Exercise description:
Range to reproduce from the entries below: the line with "This screenshot has height=480, width=502.", the line with "Given: Open the Cull Mode (描画面) dropdown", and every line in between. Give them exactly and give nothing else.

::::

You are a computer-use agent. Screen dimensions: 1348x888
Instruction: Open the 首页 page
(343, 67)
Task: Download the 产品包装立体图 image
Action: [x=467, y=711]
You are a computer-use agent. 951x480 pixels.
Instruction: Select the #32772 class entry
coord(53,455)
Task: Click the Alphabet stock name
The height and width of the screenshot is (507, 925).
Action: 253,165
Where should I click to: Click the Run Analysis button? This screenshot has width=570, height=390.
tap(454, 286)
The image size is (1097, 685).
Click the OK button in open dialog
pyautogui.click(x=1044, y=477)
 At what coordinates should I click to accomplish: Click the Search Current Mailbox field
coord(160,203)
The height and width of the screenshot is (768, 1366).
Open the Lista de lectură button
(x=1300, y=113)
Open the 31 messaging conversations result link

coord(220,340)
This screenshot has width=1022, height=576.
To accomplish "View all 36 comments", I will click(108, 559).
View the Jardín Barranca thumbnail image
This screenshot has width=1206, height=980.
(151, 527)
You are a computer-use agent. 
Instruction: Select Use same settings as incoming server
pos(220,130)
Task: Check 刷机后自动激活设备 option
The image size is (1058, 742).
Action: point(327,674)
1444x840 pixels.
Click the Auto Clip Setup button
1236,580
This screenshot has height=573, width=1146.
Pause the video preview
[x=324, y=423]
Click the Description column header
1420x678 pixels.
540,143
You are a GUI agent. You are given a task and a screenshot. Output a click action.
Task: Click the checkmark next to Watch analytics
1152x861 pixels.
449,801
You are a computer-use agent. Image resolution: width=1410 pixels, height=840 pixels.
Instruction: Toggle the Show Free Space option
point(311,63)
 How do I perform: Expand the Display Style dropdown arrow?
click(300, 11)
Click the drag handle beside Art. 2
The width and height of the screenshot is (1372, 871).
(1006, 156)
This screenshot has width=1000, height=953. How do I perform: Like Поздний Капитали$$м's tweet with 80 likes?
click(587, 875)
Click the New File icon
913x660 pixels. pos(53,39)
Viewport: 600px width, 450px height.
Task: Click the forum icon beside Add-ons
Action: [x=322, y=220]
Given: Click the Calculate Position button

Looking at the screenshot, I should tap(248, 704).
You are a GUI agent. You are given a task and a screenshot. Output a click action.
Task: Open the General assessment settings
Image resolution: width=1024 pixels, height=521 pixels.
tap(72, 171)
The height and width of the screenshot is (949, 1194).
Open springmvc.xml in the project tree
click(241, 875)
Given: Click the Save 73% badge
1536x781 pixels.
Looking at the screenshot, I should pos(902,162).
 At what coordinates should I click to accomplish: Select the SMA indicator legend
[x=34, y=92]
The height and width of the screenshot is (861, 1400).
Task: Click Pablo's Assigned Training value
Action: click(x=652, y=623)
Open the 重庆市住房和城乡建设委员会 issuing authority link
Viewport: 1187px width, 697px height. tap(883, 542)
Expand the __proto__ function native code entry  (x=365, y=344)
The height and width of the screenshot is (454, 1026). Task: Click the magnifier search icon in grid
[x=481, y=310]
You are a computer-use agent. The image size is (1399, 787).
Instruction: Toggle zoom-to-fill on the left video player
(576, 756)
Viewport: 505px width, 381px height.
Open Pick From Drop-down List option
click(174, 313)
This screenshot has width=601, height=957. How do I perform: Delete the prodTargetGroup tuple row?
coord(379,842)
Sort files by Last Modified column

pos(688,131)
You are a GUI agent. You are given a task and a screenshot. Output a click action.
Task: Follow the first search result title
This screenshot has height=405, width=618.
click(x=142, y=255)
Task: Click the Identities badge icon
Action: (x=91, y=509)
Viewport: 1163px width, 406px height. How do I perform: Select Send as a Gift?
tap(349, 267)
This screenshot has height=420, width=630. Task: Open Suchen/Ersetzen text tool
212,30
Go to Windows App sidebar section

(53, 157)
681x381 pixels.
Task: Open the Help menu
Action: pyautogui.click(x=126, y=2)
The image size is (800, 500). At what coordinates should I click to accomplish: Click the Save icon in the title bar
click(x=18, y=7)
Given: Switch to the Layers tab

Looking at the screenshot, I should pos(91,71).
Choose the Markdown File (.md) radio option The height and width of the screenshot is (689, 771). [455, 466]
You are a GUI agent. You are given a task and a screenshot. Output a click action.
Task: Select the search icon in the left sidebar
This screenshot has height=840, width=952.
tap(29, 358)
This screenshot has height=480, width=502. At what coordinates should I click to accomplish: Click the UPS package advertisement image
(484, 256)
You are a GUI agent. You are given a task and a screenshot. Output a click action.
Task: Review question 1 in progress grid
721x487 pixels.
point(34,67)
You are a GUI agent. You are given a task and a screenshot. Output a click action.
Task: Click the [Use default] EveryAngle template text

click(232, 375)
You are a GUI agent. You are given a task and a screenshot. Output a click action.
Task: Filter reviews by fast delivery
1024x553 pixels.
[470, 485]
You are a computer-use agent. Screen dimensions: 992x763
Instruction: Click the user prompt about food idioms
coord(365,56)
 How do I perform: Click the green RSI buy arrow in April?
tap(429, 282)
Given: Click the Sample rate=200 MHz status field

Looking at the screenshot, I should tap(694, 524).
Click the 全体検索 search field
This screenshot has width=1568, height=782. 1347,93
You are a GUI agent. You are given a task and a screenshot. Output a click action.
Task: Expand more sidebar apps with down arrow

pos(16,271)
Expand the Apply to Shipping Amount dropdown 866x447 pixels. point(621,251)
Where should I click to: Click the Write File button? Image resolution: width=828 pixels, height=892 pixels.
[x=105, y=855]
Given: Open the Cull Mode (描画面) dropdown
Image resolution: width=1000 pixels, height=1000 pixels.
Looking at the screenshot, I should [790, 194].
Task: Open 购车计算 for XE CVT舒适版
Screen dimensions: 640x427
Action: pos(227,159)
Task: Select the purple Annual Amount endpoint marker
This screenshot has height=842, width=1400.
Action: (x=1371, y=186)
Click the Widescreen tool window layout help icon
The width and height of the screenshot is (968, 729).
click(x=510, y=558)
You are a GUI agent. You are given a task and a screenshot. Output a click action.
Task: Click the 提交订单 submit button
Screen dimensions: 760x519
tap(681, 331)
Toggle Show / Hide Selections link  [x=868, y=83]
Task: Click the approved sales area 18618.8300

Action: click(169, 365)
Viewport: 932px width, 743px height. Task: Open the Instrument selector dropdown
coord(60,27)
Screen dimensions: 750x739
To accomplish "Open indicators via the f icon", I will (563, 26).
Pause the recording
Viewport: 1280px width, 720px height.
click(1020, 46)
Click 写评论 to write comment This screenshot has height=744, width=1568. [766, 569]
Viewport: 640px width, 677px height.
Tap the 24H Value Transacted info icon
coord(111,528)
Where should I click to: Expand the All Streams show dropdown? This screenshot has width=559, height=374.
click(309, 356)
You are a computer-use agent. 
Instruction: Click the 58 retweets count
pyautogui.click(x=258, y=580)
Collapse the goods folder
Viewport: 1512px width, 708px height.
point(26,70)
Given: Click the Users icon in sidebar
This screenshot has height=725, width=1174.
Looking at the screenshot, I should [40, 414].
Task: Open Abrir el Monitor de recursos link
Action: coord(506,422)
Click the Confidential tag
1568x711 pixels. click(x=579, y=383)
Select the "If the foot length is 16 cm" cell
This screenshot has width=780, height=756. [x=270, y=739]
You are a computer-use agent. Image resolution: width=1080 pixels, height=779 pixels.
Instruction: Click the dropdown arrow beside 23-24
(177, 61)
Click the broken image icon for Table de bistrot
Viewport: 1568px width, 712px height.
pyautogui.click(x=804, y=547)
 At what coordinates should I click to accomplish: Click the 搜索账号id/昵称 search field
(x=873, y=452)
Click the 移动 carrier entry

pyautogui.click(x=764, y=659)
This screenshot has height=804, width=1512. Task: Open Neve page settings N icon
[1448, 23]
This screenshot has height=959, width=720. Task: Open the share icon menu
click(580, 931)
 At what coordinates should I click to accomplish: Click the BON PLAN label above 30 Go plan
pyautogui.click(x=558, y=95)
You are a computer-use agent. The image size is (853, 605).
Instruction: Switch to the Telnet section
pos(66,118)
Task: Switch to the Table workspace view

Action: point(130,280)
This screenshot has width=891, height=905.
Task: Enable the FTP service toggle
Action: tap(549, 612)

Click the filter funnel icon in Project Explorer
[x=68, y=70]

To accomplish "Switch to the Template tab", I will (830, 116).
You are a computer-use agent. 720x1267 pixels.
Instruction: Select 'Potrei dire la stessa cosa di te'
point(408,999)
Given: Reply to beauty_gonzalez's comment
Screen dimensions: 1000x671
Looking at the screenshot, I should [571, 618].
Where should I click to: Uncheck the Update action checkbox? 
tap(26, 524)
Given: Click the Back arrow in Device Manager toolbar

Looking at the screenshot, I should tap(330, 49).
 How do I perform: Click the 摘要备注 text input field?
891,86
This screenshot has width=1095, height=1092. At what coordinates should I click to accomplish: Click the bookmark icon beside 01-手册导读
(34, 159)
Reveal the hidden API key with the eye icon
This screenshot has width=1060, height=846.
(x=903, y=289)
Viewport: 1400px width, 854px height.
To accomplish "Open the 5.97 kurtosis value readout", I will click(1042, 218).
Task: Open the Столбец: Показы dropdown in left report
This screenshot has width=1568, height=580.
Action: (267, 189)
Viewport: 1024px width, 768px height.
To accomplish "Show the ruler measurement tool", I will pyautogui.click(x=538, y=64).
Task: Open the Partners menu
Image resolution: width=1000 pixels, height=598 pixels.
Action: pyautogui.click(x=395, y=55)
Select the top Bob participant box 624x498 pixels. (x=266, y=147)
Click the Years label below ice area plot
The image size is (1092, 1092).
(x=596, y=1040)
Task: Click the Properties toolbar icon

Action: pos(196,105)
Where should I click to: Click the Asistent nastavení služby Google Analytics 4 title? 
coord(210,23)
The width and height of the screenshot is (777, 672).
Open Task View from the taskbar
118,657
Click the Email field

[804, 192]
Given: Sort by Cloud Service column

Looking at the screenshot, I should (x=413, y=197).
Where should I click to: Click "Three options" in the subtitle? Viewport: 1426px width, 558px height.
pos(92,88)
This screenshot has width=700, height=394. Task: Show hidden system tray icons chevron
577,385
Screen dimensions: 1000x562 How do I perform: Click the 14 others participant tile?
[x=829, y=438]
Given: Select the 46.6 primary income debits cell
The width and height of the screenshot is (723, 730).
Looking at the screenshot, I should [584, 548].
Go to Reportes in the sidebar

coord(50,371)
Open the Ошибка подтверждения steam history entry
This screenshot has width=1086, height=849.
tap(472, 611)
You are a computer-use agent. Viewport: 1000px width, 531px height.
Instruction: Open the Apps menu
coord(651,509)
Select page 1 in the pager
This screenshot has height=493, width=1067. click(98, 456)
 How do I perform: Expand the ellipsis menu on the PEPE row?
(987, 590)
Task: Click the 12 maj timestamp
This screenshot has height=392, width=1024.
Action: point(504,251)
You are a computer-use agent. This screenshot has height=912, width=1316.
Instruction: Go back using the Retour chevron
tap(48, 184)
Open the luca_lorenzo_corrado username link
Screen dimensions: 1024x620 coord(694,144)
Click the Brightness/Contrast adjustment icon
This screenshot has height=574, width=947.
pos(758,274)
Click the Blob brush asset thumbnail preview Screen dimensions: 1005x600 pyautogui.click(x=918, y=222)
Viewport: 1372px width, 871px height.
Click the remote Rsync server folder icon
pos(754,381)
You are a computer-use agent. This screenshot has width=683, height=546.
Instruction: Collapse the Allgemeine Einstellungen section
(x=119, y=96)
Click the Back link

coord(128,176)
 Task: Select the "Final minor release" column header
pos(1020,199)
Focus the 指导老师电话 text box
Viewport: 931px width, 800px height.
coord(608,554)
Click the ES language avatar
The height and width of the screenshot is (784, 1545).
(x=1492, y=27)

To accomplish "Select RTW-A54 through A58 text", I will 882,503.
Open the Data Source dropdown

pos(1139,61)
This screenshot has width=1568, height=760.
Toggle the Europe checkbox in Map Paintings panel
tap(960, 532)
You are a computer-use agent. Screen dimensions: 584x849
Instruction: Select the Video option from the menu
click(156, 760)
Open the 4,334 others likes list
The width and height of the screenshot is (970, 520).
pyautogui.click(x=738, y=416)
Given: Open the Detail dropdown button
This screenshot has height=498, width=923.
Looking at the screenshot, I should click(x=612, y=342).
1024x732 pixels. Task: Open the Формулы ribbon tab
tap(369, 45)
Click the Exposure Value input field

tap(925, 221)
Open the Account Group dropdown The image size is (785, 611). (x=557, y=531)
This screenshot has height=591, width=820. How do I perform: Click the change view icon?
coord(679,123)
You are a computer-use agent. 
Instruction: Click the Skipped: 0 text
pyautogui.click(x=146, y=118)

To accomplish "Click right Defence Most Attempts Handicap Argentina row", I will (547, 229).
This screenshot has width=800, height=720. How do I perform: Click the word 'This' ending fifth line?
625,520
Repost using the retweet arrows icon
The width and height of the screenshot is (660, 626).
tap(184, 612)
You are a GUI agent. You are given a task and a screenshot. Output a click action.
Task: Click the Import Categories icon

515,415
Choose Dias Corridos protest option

::::

Reply to the exercise:
This screenshot has height=480, width=502. At what coordinates should I click to accomplish: Click the UPS package advertisement image
(484, 256)
You are a GUI agent. You are given a task and a screenshot. Output a click action.
Task: Review question 1 in progress grid
721x487 pixels.
point(34,67)
You are a GUI agent. You are given a task and a screenshot. Output a click action.
Task: Click the [Use default] EveryAngle template text

click(232, 375)
You are a GUI agent. You are given a task and a screenshot. Output a click action.
Task: Filter reviews by fast delivery
1024x553 pixels.
[470, 485]
You are a computer-use agent. Screen dimensions: 992x763
Instruction: Click the user prompt about food idioms
coord(365,56)
 How do I perform: Click the green RSI buy arrow in April?
tap(429, 282)
Given: Click the Sample rate=200 MHz status field

Looking at the screenshot, I should tap(694, 524).
Click the 全体検索 search field
This screenshot has width=1568, height=782. 1347,93
You are a GUI agent. You are given a task and a screenshot. Output a click action.
Task: Expand more sidebar apps with down arrow

pos(16,271)
Expand the Apply to Shipping Amount dropdown 866x447 pixels. point(621,251)
Where should I click to: Click the Write File button? Image resolution: width=828 pixels, height=892 pixels.
[x=105, y=855]
Given: Open the Cull Mode (描画面) dropdown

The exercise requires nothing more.